Molte di queste descrizioni fanno certamente riferimento ad animali noti, come capodogli, balene, orche. Le cui carcasse spiaggiate, magari in avanzato stato di decomposizione e rese quindi irriconoscibili, potrebbero essere state scambiate per quelle di qualche animale sconosciuto e mostruoso.
Ma potrebbe esserci anche un altra spiegazione razionale. Dopotutto “Il punto sul Mistero” non vuole cercare di dare una spiegazione agli enigmi e svelare i misteri?
A nord di Uddevalla sorge la celebre località di soggiorni balneari di Lysekil, posta su una penisoletta protesa sul Mare del Nord. La graziosa cittadina ospita un interessante acquario di fauna marina locale. L’Havets Hus (letteralmente “Casa del Mare”) che è stato pensato e realizzato, come molti altri centri culturali svedesi, anche e soprattutto a misura dei più piccoli. Dispone pure di un centro multimediale, negozio di souvenir legati al mondo marino ed un ristorante con terrazza aperta sull’Oceano.

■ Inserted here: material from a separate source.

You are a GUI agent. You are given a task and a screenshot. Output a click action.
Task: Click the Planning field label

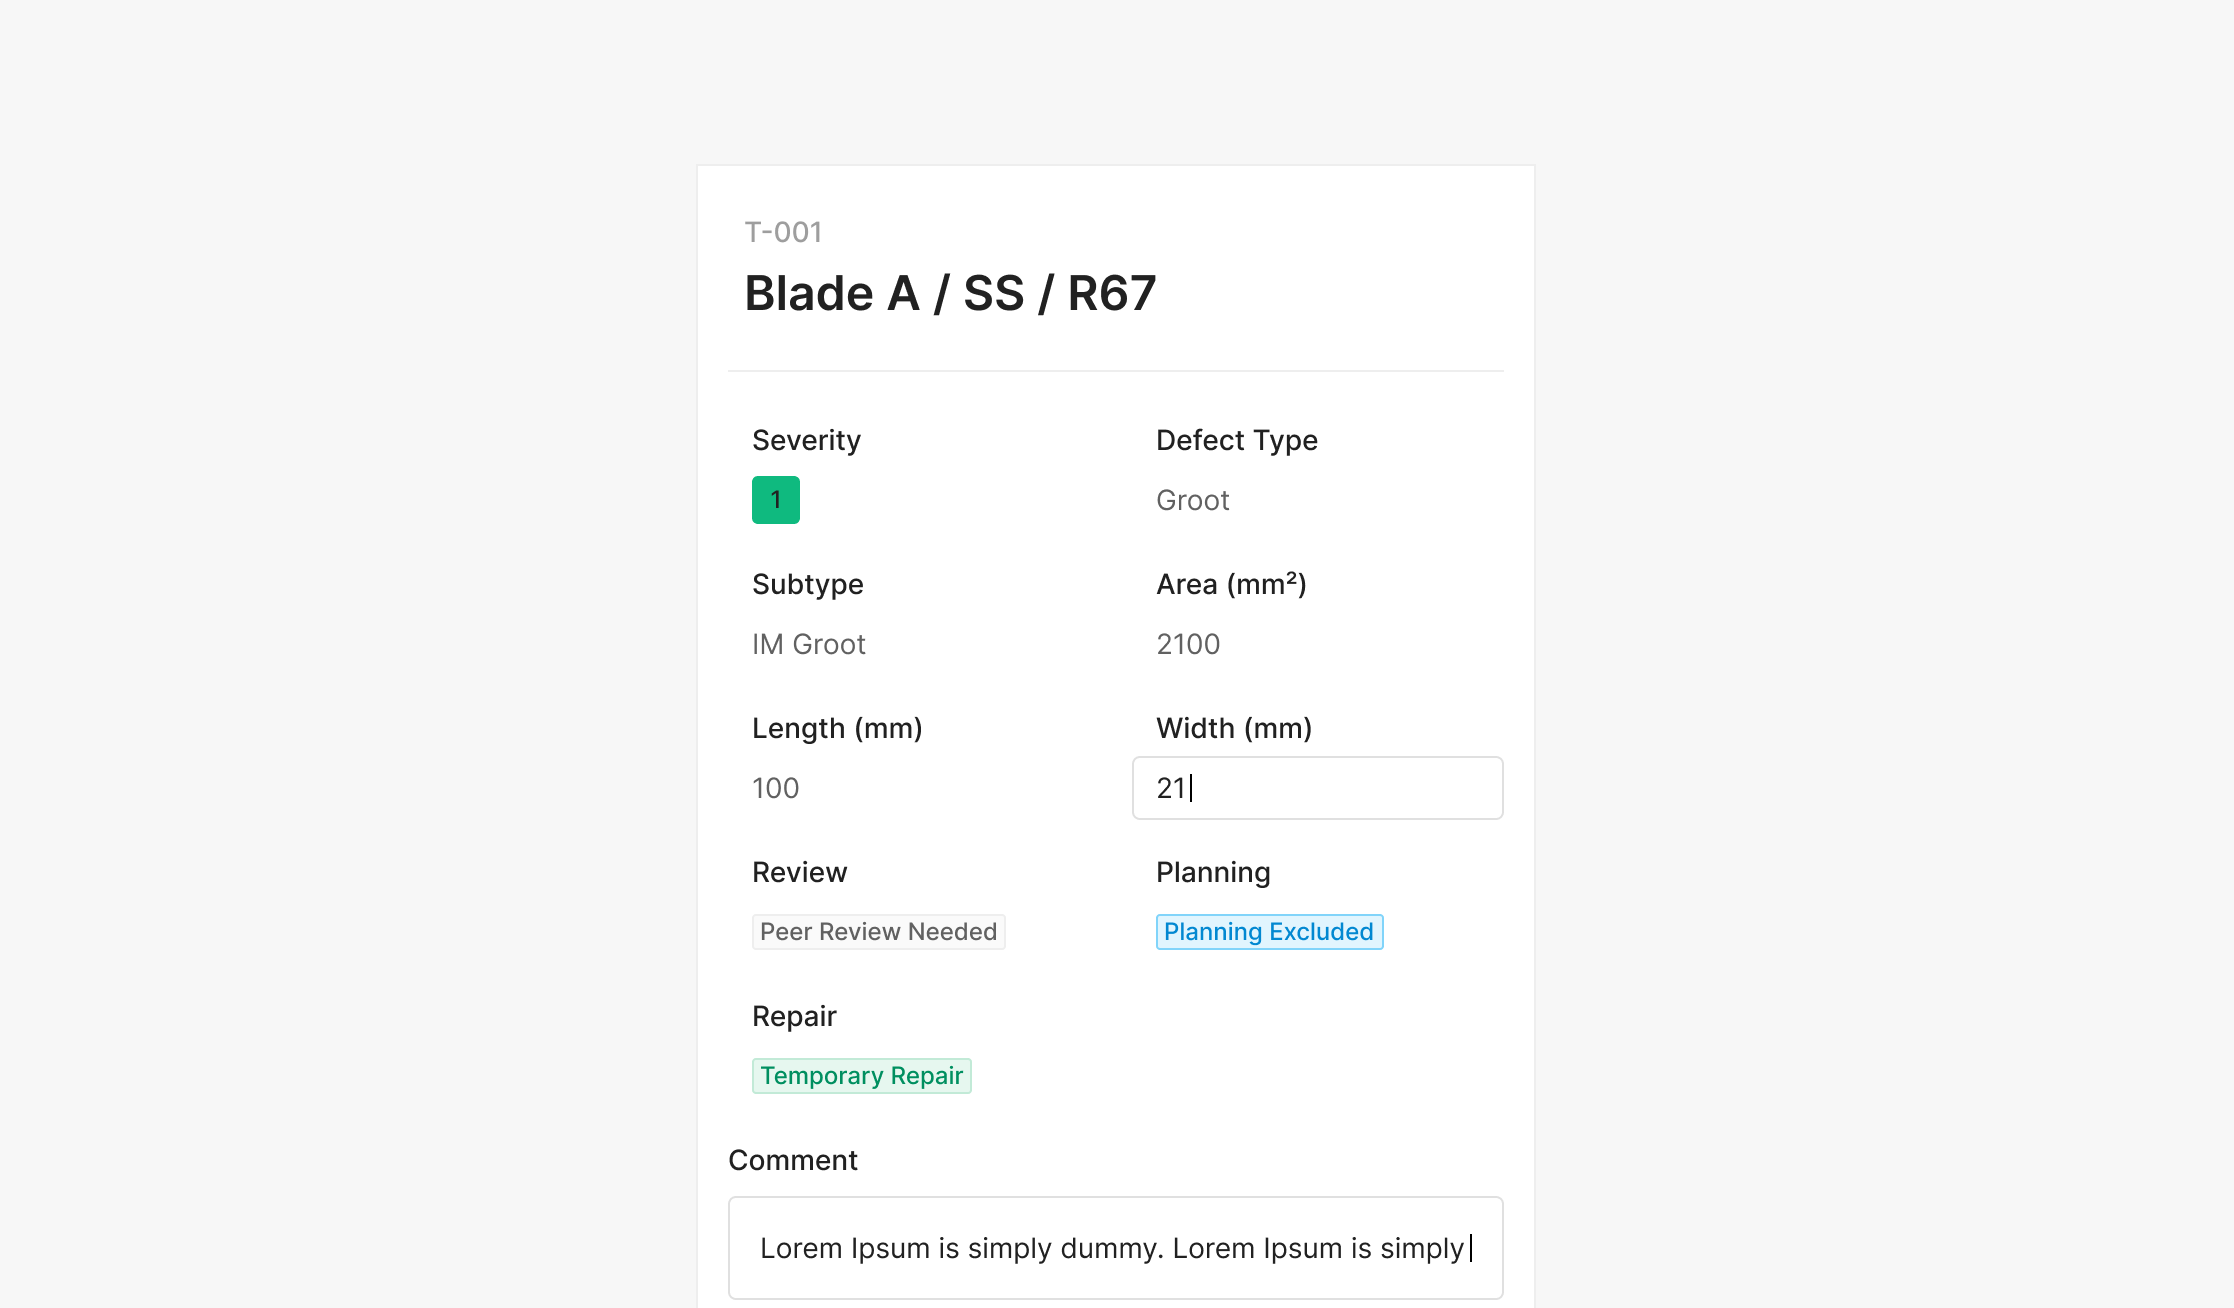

Una sezione dell’acquario è dedicata proprio alle leggende sui mostri e serpenti marini che arricchiscono l’immaginario tradizionale dei Paesi Scandinavi.
Ebbene, la sezione propone una spiegazione logica e razionale a proposito di tali leggende e dicerie. Mostrando pure una prova concreta a tale proposito.
Ovvero un “Pesce Remo” (o “Oarfish”, il cui nome scientifico è o “Regulecus Glene”) pescato casualmente qualche anno fa, nelle acque oceaniche antistanti Lysekill. L’incredibile pesce, la cui lunghezza può andare dai 2,5 ai 17 metri, per una circonferenza corporea di 10 – 15 centimetri, è molto raro ma assolutamente noto alla scienza. L’esemplare di Lysekill, non molto grande, è stato imbalsamato ed esposto nella sala dell’acquario per la gioia di grandi e piccini….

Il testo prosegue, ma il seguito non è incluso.